• **INFORMATION SHOWN**
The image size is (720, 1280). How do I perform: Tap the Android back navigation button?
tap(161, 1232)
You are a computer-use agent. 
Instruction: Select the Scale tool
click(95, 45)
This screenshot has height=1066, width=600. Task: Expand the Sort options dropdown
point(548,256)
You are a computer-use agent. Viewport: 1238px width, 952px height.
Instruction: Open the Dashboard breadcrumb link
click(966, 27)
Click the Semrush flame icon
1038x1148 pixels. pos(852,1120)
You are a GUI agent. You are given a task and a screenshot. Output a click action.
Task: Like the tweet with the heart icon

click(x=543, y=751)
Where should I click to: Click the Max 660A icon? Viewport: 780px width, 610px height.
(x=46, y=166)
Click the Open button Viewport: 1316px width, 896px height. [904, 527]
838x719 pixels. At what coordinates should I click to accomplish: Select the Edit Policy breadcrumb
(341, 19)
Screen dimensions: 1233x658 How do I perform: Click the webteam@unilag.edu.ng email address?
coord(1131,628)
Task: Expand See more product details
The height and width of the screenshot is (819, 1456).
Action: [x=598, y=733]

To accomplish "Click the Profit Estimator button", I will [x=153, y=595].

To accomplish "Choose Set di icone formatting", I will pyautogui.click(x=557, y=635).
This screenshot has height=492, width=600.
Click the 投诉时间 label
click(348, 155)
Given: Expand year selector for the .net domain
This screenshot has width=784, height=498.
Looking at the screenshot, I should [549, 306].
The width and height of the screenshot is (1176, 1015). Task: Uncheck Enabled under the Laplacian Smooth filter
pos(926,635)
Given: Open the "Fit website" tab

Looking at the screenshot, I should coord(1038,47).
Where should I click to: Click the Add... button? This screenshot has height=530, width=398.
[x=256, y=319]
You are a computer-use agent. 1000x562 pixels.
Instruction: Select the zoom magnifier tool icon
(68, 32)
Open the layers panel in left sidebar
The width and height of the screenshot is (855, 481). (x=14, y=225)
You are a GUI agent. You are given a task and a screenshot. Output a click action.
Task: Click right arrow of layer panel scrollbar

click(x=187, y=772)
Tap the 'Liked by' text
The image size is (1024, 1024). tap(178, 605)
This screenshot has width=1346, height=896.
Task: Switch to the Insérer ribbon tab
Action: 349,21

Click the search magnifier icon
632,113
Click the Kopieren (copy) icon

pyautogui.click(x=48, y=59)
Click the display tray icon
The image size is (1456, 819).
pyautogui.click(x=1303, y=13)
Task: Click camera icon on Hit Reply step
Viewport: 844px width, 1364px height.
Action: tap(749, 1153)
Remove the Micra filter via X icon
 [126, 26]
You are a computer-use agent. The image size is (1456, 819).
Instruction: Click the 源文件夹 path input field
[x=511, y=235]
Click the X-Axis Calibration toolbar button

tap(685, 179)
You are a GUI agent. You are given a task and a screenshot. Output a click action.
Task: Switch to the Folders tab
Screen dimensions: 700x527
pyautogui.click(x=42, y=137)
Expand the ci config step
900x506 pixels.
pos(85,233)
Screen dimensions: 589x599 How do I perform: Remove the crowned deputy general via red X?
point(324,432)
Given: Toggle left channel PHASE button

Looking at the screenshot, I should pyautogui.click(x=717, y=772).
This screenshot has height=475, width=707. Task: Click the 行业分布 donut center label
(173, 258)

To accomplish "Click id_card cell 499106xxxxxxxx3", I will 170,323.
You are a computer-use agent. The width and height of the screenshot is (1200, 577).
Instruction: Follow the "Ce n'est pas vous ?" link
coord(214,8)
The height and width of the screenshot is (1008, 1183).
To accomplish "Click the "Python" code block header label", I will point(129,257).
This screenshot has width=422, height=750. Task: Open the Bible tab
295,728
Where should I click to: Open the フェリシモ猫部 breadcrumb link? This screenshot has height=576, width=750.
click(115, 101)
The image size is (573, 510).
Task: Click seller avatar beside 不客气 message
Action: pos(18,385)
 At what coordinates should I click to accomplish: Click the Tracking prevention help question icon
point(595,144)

• **WHAT YOU SHOULD DO**
Copy out, character for character, the listing lines from the one containing "Open the layers panel in left sidebar" through the one containing "Action: 349,21", inclusive.

• **OUTPUT OF THE TASK**
Open the layers panel in left sidebar
The width and height of the screenshot is (855, 481). (x=14, y=225)
You are a GUI agent. You are given a task and a screenshot. Output a click action.
Task: Click right arrow of layer panel scrollbar

click(x=187, y=772)
Tap the 'Liked by' text
The image size is (1024, 1024). tap(178, 605)
This screenshot has width=1346, height=896.
Task: Switch to the Insérer ribbon tab
Action: 349,21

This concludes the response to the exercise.